Schwangerschaftsabbrüche: Erste Leitlinie vorgestellt
Etwa 100.000 Schwangerschaftsabbrüche pro Jahr
In Deutschland gehört ein Schwangerschaftsabbruch zur Gesundheitsvorsorge und wird ca. 100.000 Mal im Jahr vorgenommen – Tendenz leicht abnehmend. Trotzdem ist erst jetzt eine Leitlinie zu diesem recht häufigen Eingriff erschienen. Das hat wohl vor allem mit der Rechtslage zu tun, denn nach wie vor ist ein Abbruch rechtswidrig und nur unter bestimmten Voraussetzungen straffrei. Schwangere machen sich nicht strafbar, wenn sie innerhalb der ersten 12 Schwangerschaftswochen abbrechen lassen, sich mindestens 3 Tage vor dem Eingriff in einer staatlich anerkannten Konfliktberatungsstelle beraten und den Abbruch nicht von einem Arzt durchführen lassen, der sie zuvor in diesem Rahmen beraten hat. Eine andere zulässige Voraussetzung ist, dass der Abbruch aus medizinischen Gründen notwendig ist, also um die Gesundheit der Schwangeren nicht zu gefährden. Das betrifft etwa 4 % der Abbrüche. Rechtskonform kann ein Abbruch auch sein, wenn es eine kriminologische Indikation gibt.
Das Bundesgesundheitsministerium (seinerzeit unter der Führung von Jens Spahn (CDU)), hatte die Deutsche Gesellschaft für Gynäkologie und Geburtshilfe (DGGG) gebeten, die Erarbeitung der Leitlinie zu koordinieren. Anlass war die Abschaffung von § 219a des Strafgesetzbuchs, der ein Werbeverbot für Schwangerschaftsabbrüche vorgesehen hatte. Aufgrund dieses Werbeverbots waren viele Ärztinnen verklagt worden, wenn sie z. B: auf ihrer Website über Schwangerschaftsabbrüche informierten.
Schwangere, die über eine Abtreibung nachdenken, hatten aufgrund dieser Rechtslage große Schwierigkeiten, an verlässliche medizinische Informationen zu kommen.
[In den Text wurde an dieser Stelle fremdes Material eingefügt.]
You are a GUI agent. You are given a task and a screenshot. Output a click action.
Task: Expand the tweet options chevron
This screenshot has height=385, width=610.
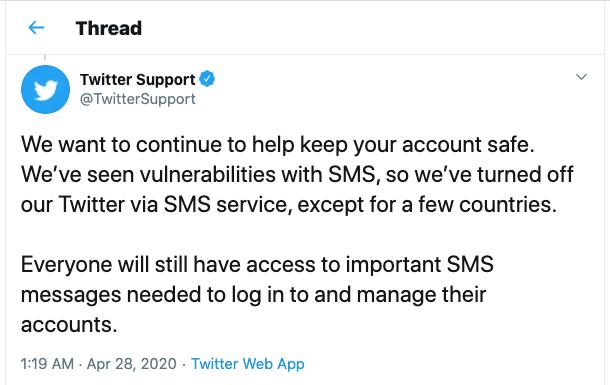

Geplant ist, im Laufe des Jahres auch eine Patientenleitlinie zu erstellen, die die Infos in verständlicher Sprache zur Verfügung stellt. Weiterhin soll die aktuelle Leitlinie möglichst schnell aktualisiert werden. Aufgrund von Lücken in der Studienlage sind viele der Handlungsempfehlungen zwar unter hohem Konsens der beteiligten Expertinnen in die Leitlinie aufgenommen worden, es gibt aber weiterhin einige offene. Sie sollen möglichst schnell geklärt werden und so eine Heraufstufung der Leitlinienklasse S2k auf die höchste Klasse S3 möglichst bald erfolgen.
Je früher, desto weniger Komplikationen
Die Handlungsempfehlungen werden nach Ansicht des Leitlinienkoordinators Matthias David von der DGGG zwar längst in der Praxis „gelebt“, dennoch wird erwartet, dass sie die Versorgung der Patientinnen verbessern kann. Zusätzlich zum Beratungsgespräch sollten Ärztinnen nach Vorerkrankungen fragen, eine körperliche Untersuchung durchführen, das Vorliegen der Schwangerschaft bestätigen sowie den Schwangerschaftsstatus bestimmen und dokumentieren. Wenn sich für einen Abbruch entschieden wird, sollte die Schwangerschaft zum frühestmöglichen Zeitpunkt abgebrochen werden. Je früher die Abtreibung durchgeführt wird, desto weniger Komplikationen treten auf.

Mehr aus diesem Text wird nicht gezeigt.